Currently, TiKV transaction data cannot be replicated using CDC. Is it possible to use the learner role to achieve full data replication, then isolate the learner role node and restore it as a new cluster to achieve full data replication?
The client performs dual-write logic to complete DR. If any cluster fails, full replication is performed directly.
I don’t understand. Are you trying to use the learner method to copy a set of data downstream to achieve CDC functionality? Or is it for asynchronous replication for disaster recovery? Since the data is already copied over, why does the client need to write twice?
The main purpose is disaster recovery. Currently, there is no CDC solution, so we hope to achieve a similar effect through other means.
The expectation is to have two completely independent clusters. If full replication can be achieved through the learner method, and then the learner nodes can be separated to form a new cluster, this would essentially complete the full synchronization. Then, the client double-write would maintain the consistency of incremental data.
The main goal is to isolate cluster-level failures, such as when a cluster is overwhelmed by sudden traffic spikes (or other avalanche scenarios), rendering it almost non-functional.

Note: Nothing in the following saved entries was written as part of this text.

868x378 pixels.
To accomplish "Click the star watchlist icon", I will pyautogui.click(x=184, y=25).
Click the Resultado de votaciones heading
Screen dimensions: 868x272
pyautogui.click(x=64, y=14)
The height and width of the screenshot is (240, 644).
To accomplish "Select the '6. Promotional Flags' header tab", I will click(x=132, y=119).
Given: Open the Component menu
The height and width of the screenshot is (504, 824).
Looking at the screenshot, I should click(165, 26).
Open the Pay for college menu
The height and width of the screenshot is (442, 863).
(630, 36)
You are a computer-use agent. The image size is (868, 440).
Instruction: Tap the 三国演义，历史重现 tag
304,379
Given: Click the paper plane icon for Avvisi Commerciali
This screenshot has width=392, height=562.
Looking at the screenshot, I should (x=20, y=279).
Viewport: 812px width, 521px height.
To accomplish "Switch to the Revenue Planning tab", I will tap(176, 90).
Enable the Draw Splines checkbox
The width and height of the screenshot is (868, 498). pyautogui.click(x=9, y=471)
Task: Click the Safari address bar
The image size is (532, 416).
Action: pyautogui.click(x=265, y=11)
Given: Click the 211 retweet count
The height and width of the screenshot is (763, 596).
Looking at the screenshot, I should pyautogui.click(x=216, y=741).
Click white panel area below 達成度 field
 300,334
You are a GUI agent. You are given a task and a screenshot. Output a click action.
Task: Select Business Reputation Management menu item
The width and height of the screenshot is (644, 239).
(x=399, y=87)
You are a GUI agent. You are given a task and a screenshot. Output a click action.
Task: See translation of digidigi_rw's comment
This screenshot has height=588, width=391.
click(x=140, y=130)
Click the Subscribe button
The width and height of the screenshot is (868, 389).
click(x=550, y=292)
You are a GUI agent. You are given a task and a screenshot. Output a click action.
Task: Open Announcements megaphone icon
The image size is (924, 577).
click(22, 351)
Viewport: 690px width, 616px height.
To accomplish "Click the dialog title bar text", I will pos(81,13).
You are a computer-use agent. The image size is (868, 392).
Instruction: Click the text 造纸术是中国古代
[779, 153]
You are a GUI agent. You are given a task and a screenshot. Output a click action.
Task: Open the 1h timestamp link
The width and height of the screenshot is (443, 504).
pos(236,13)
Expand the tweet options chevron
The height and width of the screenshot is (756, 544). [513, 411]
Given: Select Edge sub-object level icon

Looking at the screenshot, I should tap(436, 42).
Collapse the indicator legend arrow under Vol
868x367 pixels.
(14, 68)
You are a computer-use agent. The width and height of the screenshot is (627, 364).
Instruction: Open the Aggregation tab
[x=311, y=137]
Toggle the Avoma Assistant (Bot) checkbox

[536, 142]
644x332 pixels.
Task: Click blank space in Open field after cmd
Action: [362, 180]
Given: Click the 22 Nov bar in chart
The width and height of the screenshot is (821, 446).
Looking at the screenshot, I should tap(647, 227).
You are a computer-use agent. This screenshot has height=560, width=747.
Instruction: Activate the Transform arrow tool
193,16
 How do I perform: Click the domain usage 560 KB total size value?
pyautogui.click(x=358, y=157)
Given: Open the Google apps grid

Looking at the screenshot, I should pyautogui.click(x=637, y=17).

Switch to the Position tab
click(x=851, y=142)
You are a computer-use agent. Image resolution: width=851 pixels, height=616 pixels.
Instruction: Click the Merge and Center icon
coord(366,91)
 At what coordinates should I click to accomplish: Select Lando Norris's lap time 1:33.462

If there is a new cluster with identical data, it can ensure that core business can switch to the new cluster, achieving fault isolation. In such cases, even multi-center deployment solutions are ineffective, and circuit breaker mechanisms do not yield good results.
ticdc provides transaction replication, but currently, its capability is maintained at “the downstream cluster can recover within 5 minutes and lose at most 10 seconds of data before the issue occurs, i.e., RTO <= 5 mins, P95 RPO <= 10s.” → https://docs.pingcap.com/zh/tidb/stable/manage-ticdc#灾难场景的最终一致性复制
What you want to do should be the DR-autosync feature. You can refer to the following articles. The basic principle is also to use learner and add commit group restrictions. It is not recommended to do it yourself, as single replica recovery is very complex. In some extreme scenarios, data consistency may not be guaranteed in terms of performance.
Adaptive Synchronization Solution for Dual Data Centers in the Same City - Detailed Explanation of DR Auto-Sync → 专栏 - 同城双中心自适应同步方案 —— DR Auto-Sync 详解 | TiDB 社区
DR Auto-Sync Setup and Planned Switch Operation Manual → 专栏 - DR Auto-Sync 搭建和计划内切换操作手册 | TiDB 社区
Currently, the sync solutions are all within a single cluster. What we most hope for is to be able to split into two completely isolated clusters through some means.
Also, I would like to ask if there is a rough schedule for the official txn cdc solution~~
The RPO and RTO of CDC are scheduled, and results are expected to come out this year, but the specific outcomes are unknown. You can look forward to it; CDC is a tool that the tools team will continue to invest in and optimize in the future.